As Chairman and CEO of Ayala Corporation, Jaime Augusto Zobel de Ayala, offers years of experience and knowledge around leading in the Philippines. Here he shares some of the most salient lessons.
What are some of the most influential career or life experiences that have shaped you as a leader?
First, I believe that leadership is not a position — it is action. When leadership is viewed as a non-learnable set of character traits or as equivalent to an exalted position, we fall victim to a self-fulfilling prophecy that consigns society to having only a few good leaders. It is far healthier and more productive for us to start with the assumption that leadership is learnable and it is possible for everyone to lead. Leadership can be exercised on behalf of the school, the church, the community or even the Boy Scouts, in the same way that it can be displayed in the exalted halls of government and corporations. I believe that dynamic societies are those where individuals bring out the best in others, whether they are in the public or private sector, on the front lines or in the senior echelon, or are an employee or volunteer.
Second, leadership is character. In several research surveys, when people are asked what they look for and admire in a leader, the qualities that were consistently cited were ‘honest’, ‘forward-looking’, ‘inspiring’ and ‘competent’. These characteristics show that, more than anything, we want leaders who are credible. We must be able to believe in them. We must believe that the leader’s word can be trusted and that they have the knowledge and skill to lead. This is sometimes referred to as the first law of leadership: if you don’t believe in the messenger, you won’t believe the message.
Third, leadership requires vision and commitment. Along with credibility of character, we place equal importance on a leaders’ ability to have a vision for the future and the will to make things happen. The ability to paint an uplifting and ennobling picture of the future is what distinguishes leaders from managers. Vision is about possibilities, about desired futures, about changing the world into what it should be.
But leaders do more than dream. They must also have the capability to make it happen. Successful leaders develop goals and strategies to achieve their vision. Their commitment to their goals and vision is exemplified by their actions and their repeated communication of what must be done and why. We see this most vividly in business where leaders can nurture visions from the drawing board to reality. The annals of business are full of stories of how ideas became products and their makers became titans of business and industry. Microsoft, Time Warner, Sony, Samsung and Nike — these icons of business today — were no more than visions a generation or decade ago.
The final lesson in leadership, and one that I have never forgotten, is this simple fact: no leader can do it alone. Leadership is not a solo act. In the story of every successful organisation, institution or community, you will not find a single example of exceptional achievement without the active involvement and support of many people. However, this collective effort does not just happen. It must be cultivated, nurtured and sustained. Whatever sector we work in, we accomplish goals by empowering others to contribute to the achievement of these goals.
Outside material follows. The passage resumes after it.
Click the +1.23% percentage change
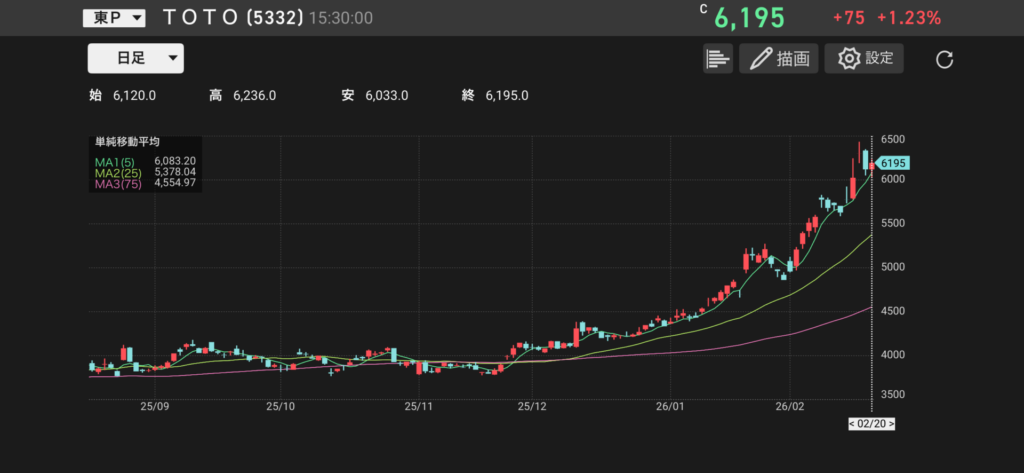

At the end of the day, we must all remember that leadership is not rank, privileges, title or money. It is responsibility. In the crucible of challenge, effective leaders are the ones who remember the lists and rules for leadership and do what has to be done. And these leaders are the difference between success and failure.
What are your thoughts on Filipino talent and how to develop them?
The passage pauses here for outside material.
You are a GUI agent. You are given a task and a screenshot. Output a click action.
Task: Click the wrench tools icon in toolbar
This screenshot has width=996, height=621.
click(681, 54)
I believe that more than intellectual competence, Filipino workers possess certain character traits that make them highly adaptable to different cultures and environments. They have a fast learning curve, enabling them to acclimatise to the environment and add value to the organisation in a relatively short span of time. Generally, Filipinos are also natural leaders, being able to assume progressively bigger responsibilities over time. They are also flexible and can easily culturally integrate into local environments. In addition, when treated fairly, Filipino workers can be loyal to their employers.
How does Ayala attract young talent?
At Ayala, we hire the best professional talent to run the company. Professional managers fill the chief executive roles and management positions. These leaders are highly educated, well trained and have a wealth of business experience. Ayala empowers them to make decisions. We take a meritocratic approach to management and let leadership flourish from within. This kind of environment has helped us attract the best professional managers and leaders.
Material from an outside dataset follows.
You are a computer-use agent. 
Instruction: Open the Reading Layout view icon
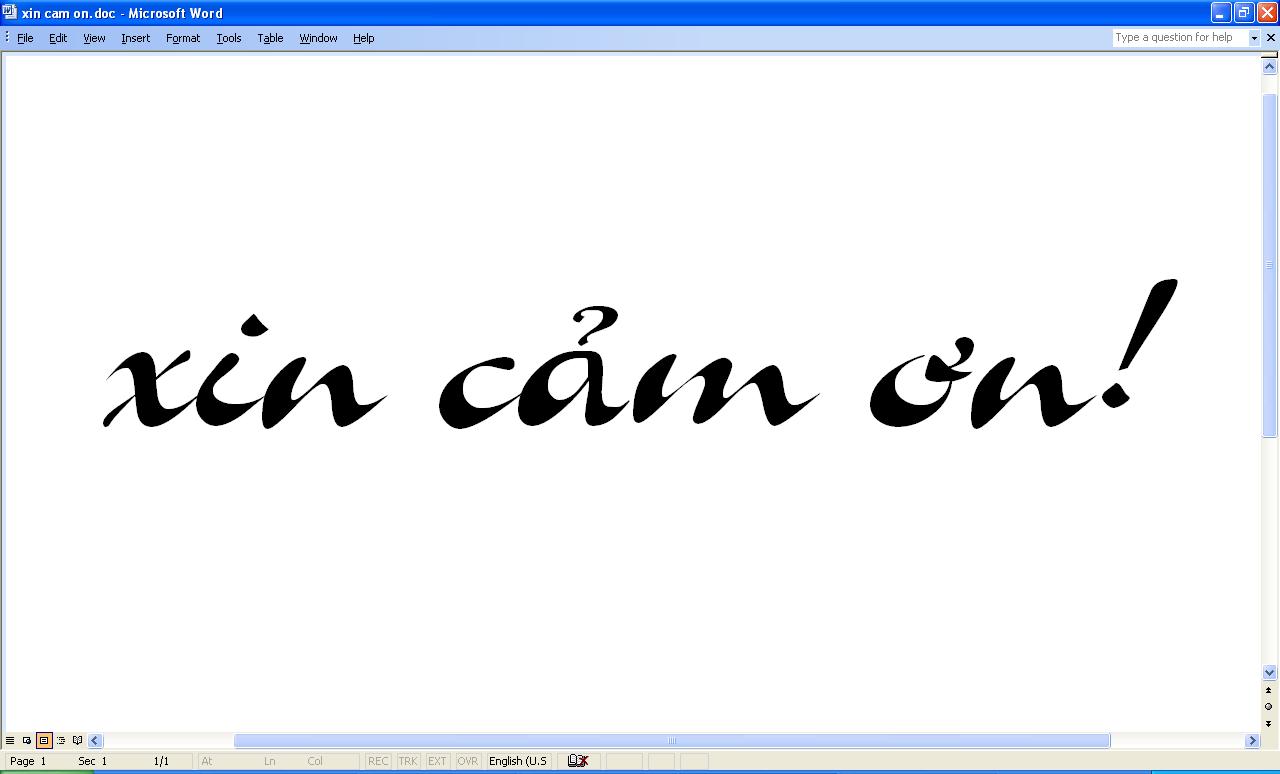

Our deep commitment to creating shared value, as well as economic opportunities to drive the Philippines forwards, also proves to be a compelling reason for talent to join. We constantly search for new sources of growth, either by redefining the businesses we are in or by moving into new industries. As we do so, we are guided by a pioneering spirit that supports nation building and seek to contribute to the overall development of our country. We integrate this philosophy across our corporate social responsibility (CSR) activities and in our various involvements in social and community development, including opportunities for employees to volunteer.
We also have a portfolio of companies that aims to provide robust long-term career development for employees across the group. As a conglomerate that constantly reinvents its portfolio by incubating and growing new businesses, Ayala presents a variety of opportunities for our talent to cross-pollinate across different roles and industries.
This article first appeared in HQ Asia Issue 9 (2015).